ML project to better identify fraudulent transactions for Experian

The Challenge

Experian hired Calligo to use their data to enhance their Experian Product Link scoring using Machine Learning to better identify fraudulent transactions.

Experian had built a new ecommerce product that operates at the point of sale to determine how likely a transaction is to be fraudulent. It uses the customer data, matches them to a credit card in the Experian database, and returns a score on each attribute based on how well the provided information matches the data in the Experian database.

The original model had a “score” built on summary analytics and assumption with manually created values and calculations. The current test clients found the information presented to them too hard to interpret and needed both more details and simpler explanations to support their decision to accept or refer transactions.

Experian needed a data scientist to improve their score and make it more interpretable to enable the sales team to better sell the product and give confidence to the companies that are using the model results to make decisions.

The Action

Calligo used a combination of Bayesian trees fit across multiple transactional profiles to assess the likelihood of fraud for each transaction. The scores were combined with an assessment of each customer’s risk & transaction profiles to identify likely cases of fraud.

Following our Data Science by Design methodology, we found each of the customers had different fraud rates and transaction profiles which increased the difficulty of building a single machine learning model that would generalize across the population. To address this, we analyzed the statistical distributions of each data set and built individual Bayesian tree models for each client independently. Eventually combining them into a single tree that considered the underlying fraud rate and number of observations at each node. The meta model penalized inconsistencies across the datasets and could be adjusted by changing the weight of each of the customer trees to fit the different risk profiles of new clients.

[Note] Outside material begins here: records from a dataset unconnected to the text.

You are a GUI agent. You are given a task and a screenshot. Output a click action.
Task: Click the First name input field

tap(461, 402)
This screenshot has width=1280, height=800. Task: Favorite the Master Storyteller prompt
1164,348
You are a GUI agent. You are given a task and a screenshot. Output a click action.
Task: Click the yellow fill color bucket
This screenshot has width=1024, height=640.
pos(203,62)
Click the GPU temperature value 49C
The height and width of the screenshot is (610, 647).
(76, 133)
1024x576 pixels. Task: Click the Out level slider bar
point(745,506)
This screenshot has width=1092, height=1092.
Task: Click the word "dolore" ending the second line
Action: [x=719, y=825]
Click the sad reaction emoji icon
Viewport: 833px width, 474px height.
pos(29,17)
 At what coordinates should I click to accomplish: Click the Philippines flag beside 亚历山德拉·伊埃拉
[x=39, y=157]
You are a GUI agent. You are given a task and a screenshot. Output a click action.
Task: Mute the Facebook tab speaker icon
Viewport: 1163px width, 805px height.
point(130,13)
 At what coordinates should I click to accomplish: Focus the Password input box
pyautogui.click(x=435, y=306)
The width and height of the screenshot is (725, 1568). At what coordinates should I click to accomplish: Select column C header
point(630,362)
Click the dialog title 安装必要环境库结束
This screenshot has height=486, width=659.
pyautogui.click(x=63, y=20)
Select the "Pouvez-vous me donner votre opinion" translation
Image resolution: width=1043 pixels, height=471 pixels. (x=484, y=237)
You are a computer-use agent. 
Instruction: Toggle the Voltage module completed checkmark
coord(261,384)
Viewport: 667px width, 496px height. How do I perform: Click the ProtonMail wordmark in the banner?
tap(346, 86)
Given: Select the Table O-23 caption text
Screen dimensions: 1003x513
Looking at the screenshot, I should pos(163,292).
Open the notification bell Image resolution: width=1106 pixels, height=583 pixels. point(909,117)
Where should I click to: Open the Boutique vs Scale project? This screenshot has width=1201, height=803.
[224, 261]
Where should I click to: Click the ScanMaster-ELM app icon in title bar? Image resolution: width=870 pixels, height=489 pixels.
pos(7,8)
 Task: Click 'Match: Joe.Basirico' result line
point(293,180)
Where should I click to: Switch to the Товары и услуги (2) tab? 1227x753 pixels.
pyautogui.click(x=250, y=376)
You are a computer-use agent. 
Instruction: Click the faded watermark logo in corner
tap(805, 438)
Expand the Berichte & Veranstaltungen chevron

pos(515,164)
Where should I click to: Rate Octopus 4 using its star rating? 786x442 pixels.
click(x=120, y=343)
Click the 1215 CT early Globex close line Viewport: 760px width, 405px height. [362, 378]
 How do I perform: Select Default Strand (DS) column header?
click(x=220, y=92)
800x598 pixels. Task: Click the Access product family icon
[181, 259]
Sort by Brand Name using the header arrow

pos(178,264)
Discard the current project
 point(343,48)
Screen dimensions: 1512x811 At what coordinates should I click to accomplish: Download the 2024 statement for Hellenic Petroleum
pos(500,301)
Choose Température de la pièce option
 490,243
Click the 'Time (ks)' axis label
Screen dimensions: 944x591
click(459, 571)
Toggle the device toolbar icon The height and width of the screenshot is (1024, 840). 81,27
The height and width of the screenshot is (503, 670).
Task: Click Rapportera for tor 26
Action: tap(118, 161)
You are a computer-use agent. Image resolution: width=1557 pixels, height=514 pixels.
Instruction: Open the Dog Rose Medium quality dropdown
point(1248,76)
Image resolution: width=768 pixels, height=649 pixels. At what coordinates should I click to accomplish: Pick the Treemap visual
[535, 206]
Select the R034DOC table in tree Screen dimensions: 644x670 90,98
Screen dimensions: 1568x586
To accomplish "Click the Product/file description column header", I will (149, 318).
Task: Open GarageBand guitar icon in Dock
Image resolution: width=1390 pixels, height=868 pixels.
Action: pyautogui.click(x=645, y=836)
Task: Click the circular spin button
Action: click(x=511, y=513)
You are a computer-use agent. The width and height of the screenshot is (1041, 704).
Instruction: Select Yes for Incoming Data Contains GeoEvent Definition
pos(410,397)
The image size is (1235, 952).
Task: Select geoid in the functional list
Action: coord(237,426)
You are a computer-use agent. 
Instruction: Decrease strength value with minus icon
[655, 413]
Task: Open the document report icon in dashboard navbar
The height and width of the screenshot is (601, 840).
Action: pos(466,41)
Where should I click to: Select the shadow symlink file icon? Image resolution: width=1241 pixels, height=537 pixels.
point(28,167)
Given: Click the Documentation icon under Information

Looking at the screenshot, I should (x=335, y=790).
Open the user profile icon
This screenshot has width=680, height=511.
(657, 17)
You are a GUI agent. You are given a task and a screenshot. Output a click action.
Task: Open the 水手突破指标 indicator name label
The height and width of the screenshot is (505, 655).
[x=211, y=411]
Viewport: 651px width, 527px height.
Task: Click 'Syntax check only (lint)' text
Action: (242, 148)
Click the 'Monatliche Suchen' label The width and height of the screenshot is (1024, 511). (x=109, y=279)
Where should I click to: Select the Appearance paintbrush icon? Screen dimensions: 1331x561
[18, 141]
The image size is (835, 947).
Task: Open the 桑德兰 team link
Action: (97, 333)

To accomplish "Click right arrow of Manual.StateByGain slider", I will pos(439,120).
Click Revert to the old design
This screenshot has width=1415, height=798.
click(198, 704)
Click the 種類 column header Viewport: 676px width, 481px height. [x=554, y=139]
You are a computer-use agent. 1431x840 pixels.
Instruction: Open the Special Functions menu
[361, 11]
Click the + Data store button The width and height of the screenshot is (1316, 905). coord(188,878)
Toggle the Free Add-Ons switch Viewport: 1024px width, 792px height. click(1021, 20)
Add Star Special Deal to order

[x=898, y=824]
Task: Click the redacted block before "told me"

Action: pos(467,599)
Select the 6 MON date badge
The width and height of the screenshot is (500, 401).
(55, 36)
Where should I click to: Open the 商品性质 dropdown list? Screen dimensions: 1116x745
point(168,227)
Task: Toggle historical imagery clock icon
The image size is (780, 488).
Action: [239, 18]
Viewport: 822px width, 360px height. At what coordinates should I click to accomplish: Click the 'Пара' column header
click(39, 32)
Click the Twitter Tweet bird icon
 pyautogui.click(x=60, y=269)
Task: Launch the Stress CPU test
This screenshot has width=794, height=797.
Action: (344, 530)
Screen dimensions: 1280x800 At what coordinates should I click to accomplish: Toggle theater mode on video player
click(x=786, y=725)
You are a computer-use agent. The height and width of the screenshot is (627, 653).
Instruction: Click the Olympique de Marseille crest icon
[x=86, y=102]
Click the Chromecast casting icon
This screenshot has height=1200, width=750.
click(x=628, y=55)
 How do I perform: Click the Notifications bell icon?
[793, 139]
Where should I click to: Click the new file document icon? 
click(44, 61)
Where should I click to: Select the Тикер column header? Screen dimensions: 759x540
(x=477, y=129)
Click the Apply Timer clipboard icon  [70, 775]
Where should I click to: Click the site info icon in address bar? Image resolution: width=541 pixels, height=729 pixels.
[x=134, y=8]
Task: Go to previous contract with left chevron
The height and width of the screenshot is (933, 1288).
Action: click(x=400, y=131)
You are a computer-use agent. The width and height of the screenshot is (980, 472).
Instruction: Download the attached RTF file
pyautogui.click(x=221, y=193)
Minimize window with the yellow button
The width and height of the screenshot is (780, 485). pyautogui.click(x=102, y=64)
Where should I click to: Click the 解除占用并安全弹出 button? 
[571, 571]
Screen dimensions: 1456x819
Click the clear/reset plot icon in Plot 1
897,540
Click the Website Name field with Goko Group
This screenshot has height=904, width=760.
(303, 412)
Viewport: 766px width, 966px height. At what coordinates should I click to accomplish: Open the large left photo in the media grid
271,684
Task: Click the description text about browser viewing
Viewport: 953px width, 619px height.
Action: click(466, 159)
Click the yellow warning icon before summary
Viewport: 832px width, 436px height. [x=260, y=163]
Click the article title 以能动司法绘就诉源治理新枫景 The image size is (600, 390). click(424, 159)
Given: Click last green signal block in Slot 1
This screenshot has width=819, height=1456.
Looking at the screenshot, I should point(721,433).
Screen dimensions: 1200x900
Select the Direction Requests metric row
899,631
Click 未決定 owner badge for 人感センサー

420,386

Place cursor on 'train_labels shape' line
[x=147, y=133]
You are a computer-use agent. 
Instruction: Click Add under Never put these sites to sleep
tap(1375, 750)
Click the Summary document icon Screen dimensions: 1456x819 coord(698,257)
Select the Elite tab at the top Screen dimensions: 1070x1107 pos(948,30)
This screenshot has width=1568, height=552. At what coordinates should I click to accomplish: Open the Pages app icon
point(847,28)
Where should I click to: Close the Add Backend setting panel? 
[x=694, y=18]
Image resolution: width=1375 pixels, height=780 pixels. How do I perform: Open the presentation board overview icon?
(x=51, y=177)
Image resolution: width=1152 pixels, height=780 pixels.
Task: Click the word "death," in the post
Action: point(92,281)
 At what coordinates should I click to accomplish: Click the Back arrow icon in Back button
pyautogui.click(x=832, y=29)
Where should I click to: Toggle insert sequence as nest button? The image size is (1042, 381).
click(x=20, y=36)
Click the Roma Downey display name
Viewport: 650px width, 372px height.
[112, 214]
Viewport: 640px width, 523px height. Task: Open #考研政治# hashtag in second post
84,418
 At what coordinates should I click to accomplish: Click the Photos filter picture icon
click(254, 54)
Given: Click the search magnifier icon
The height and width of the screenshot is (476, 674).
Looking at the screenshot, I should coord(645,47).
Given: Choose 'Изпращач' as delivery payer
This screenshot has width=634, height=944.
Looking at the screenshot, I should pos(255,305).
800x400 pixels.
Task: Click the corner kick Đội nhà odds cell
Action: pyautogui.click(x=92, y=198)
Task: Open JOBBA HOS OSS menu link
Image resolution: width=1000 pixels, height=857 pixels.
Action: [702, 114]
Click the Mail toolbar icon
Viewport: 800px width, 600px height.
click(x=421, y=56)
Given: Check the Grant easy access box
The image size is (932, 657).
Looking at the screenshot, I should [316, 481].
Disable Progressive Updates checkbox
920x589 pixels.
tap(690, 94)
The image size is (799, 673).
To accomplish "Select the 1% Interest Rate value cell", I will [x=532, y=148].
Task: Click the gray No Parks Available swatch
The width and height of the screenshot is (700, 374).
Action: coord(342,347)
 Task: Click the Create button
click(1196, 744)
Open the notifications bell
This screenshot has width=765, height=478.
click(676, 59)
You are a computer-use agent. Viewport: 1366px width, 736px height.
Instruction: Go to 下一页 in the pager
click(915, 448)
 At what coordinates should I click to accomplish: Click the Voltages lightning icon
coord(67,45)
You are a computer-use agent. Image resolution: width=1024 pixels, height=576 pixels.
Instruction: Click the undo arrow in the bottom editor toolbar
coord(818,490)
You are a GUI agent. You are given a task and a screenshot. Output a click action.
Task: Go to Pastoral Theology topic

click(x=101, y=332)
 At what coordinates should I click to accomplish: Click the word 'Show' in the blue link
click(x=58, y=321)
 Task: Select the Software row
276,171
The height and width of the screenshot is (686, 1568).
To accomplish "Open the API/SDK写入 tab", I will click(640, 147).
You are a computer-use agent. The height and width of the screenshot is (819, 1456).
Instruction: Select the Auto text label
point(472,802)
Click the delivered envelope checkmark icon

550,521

The model output was an increase or decrease in fraud for each transaction relative to a defined baseline fraud rate. Additionally, clients could see the impact of each feature on the prediction and the match rating of each attribute. Not only was the output easily interpretable, but it also provided clients with more information to aid with their criteria for accepting or referring transactions.

Additional analysis could be supplied to individual clients to understand how the model could best be applied to their unique transactions and provide insights beyond the data available in the model such as transaction size. The model was built to be able to be customized for individual clients and provide insights based on their unique risk and transaction profile.

The Impact

The pilot program was successful and initial client tests yielded positive results.

The new product is currently being tested with a small set of clients. Initial feedback has been positive with clients excited about the increased explainability of the model and the new support for their decision making.

Client specific analysis showed that 40% of all transactions could automatically be accepted and reduce the oversight for low-risk transactions. High-risk transactions were able to be automatically identified and flagged for manual review. Transactions flagged by the model had a fraud rate 6x higher than non-flagged transactions.

Initial analysis estimated each client could save over $1 million a year using this product.